### WHAT YOU WILL DO
Every line containing the word "Task" is to be copied from the data below.

### PROVIDED RECORDS
◇ ◇ ◇ ◇ ◇ ◇ ◇
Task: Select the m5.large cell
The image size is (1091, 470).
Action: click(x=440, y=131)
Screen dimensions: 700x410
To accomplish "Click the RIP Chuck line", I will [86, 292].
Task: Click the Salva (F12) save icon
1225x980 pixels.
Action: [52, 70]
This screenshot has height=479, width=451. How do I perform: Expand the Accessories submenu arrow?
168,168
◇ ◇ ◇ ◇ ◇ ◇ ◇
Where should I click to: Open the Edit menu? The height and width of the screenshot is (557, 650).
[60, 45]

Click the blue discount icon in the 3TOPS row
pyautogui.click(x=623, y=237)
◇ ◇ ◇ ◇ ◇ ◇ ◇
### WRITTEN ANSWER
Task: Select the m5.large cell
Task: Click the Salva (F12) save icon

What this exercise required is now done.